::: THE DATA

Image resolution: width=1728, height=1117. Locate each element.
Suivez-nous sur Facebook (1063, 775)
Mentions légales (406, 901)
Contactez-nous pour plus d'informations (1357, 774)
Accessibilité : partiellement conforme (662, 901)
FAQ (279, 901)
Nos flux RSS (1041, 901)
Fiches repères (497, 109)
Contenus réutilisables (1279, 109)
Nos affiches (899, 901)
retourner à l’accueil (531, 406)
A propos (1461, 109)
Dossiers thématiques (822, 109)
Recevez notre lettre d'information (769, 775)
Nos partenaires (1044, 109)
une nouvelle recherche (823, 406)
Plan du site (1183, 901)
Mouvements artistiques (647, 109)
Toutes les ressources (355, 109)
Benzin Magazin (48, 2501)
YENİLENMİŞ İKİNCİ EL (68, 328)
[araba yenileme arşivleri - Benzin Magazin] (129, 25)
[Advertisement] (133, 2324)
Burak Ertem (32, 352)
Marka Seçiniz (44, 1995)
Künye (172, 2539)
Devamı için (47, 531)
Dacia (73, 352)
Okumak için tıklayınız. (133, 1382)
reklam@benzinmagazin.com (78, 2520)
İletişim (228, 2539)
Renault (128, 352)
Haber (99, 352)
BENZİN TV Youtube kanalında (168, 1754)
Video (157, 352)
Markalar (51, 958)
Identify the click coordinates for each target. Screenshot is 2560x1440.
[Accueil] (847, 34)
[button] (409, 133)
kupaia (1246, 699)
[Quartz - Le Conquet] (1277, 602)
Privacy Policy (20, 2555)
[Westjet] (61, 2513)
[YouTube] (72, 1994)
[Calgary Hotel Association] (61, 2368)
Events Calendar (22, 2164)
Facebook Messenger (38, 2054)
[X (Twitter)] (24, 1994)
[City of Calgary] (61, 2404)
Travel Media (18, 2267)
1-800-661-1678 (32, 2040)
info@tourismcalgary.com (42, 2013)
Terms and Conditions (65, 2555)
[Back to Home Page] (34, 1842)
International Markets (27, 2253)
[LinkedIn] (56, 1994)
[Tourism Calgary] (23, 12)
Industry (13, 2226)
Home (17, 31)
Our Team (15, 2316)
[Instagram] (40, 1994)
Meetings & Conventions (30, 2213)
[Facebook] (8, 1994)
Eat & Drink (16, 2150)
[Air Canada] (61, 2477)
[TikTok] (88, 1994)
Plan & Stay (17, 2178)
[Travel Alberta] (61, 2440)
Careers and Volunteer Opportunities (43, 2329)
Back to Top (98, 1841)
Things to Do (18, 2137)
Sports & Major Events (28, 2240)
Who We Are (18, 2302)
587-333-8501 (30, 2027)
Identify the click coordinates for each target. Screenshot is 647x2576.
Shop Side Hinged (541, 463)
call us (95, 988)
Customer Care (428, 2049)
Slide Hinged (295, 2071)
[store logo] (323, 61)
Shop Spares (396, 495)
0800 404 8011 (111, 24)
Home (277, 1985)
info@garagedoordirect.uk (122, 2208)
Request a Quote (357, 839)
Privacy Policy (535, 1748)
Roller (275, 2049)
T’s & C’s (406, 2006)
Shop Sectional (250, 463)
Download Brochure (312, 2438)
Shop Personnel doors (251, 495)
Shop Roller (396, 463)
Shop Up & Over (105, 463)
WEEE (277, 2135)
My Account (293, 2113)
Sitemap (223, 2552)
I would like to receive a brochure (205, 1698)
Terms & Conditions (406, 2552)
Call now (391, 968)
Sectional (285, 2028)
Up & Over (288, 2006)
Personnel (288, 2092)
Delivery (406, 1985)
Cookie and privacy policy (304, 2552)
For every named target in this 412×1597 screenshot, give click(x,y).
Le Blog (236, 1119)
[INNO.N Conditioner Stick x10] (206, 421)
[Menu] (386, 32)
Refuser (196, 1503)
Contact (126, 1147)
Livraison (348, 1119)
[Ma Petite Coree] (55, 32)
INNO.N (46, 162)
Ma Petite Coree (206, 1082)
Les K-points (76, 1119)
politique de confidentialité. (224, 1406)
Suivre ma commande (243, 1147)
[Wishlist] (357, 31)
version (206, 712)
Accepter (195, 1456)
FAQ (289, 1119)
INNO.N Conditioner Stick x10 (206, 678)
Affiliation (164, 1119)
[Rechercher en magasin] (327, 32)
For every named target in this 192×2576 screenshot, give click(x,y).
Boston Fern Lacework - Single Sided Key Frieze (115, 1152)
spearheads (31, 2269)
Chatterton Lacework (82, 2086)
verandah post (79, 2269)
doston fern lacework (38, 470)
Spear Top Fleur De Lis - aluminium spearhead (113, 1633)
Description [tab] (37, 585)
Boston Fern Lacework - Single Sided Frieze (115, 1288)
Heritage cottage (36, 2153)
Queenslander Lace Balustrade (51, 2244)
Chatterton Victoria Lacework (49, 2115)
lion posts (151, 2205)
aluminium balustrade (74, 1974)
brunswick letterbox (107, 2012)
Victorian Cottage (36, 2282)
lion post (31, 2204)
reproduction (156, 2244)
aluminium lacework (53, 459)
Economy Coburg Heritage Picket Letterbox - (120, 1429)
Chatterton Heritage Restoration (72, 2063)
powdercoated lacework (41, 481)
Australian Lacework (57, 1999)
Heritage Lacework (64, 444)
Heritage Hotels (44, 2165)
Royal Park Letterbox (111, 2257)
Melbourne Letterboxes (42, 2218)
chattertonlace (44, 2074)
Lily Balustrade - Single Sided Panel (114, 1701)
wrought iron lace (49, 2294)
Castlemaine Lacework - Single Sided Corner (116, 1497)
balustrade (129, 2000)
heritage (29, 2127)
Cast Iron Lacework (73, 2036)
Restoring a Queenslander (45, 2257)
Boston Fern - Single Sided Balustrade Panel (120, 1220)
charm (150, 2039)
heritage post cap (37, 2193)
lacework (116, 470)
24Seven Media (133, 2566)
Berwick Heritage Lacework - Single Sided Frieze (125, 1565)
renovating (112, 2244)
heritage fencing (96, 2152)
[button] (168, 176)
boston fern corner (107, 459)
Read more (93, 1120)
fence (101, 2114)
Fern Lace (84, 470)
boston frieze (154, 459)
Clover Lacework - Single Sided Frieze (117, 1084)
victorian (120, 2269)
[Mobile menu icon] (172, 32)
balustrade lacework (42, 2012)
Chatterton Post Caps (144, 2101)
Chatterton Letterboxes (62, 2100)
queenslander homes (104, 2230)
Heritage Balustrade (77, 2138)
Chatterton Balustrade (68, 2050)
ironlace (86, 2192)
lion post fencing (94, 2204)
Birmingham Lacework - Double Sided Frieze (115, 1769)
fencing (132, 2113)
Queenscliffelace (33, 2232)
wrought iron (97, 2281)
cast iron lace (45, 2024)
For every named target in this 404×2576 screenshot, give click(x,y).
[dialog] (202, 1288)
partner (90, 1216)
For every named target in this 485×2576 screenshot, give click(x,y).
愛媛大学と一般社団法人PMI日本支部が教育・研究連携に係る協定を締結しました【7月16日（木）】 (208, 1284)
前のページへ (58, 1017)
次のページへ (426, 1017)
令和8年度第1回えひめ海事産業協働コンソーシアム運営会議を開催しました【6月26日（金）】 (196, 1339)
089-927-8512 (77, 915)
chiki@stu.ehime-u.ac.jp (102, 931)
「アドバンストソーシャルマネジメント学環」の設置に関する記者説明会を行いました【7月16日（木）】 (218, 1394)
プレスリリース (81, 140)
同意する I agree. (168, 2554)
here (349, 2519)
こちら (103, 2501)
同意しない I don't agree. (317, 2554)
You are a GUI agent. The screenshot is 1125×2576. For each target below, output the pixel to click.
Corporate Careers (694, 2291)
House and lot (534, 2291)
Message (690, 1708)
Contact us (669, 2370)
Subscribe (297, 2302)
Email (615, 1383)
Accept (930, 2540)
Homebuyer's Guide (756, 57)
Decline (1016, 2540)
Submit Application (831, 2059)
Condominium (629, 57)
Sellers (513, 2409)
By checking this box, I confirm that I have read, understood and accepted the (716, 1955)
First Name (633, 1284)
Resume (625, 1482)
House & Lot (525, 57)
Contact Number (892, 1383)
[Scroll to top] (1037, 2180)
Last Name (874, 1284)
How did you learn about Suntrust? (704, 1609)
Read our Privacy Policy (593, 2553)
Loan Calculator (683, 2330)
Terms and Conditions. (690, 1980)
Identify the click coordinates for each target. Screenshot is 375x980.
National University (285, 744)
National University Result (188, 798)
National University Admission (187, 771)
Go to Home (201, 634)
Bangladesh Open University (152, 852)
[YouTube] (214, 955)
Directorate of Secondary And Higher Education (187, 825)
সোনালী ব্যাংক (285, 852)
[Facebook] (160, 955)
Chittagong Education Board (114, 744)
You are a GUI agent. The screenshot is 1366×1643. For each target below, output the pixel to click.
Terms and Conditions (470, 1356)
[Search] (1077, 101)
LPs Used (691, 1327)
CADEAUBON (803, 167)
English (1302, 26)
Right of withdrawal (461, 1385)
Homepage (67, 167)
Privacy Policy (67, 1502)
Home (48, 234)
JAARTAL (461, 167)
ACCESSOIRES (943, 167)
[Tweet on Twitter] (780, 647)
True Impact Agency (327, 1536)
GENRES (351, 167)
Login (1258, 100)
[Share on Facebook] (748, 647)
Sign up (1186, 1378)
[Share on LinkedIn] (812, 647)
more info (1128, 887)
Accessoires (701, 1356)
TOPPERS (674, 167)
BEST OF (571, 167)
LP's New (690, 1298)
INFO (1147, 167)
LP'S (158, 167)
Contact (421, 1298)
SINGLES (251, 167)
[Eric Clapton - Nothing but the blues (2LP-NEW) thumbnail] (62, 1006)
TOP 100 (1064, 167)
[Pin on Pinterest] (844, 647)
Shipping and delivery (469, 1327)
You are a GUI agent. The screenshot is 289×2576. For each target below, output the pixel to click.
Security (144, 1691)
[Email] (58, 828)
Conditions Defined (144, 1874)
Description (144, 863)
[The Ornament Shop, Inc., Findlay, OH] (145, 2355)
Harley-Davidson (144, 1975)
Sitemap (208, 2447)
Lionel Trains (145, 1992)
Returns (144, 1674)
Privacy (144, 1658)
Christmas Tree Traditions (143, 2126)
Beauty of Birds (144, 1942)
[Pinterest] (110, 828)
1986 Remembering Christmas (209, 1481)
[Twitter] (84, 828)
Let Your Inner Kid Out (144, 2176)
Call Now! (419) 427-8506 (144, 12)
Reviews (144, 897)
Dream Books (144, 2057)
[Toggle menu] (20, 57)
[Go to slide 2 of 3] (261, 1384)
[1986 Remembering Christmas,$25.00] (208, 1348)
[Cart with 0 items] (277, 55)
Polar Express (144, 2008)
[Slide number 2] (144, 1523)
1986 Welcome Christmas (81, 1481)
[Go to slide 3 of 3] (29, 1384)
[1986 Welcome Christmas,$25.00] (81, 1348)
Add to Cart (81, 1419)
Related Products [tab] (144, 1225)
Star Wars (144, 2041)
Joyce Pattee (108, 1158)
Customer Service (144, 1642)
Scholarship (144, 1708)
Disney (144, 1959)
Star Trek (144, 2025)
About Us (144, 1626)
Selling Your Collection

::::::

EXERCISE AIM:
Go to the line with "Directorate of Secondary" in the entries above and repeat every line from there through the line with "LP'S (158, 167)", exactly and with no other text.

TASK SOLUTION:
Directorate of Secondary And Higher Education (187, 825)
সোনালী ব্যাংক (285, 852)
[Facebook] (160, 955)
Chittagong Education Board (114, 744)
You are a GUI agent. The screenshot is 1366×1643. For each target below, output the pixel to click.
Terms and Conditions (470, 1356)
[Search] (1077, 101)
LPs Used (691, 1327)
CADEAUBON (803, 167)
English (1302, 26)
Right of withdrawal (461, 1385)
Homepage (67, 167)
Privacy Policy (67, 1502)
Home (48, 234)
JAARTAL (461, 167)
ACCESSOIRES (943, 167)
[Tweet on Twitter] (780, 647)
True Impact Agency (327, 1536)
GENRES (351, 167)
Login (1258, 100)
[Share on Facebook] (748, 647)
Sign up (1186, 1378)
[Share on LinkedIn] (812, 647)
more info (1128, 887)
Accessoires (701, 1356)
TOPPERS (674, 167)
BEST OF (571, 167)
LP's New (690, 1298)
INFO (1147, 167)
LP'S (158, 167)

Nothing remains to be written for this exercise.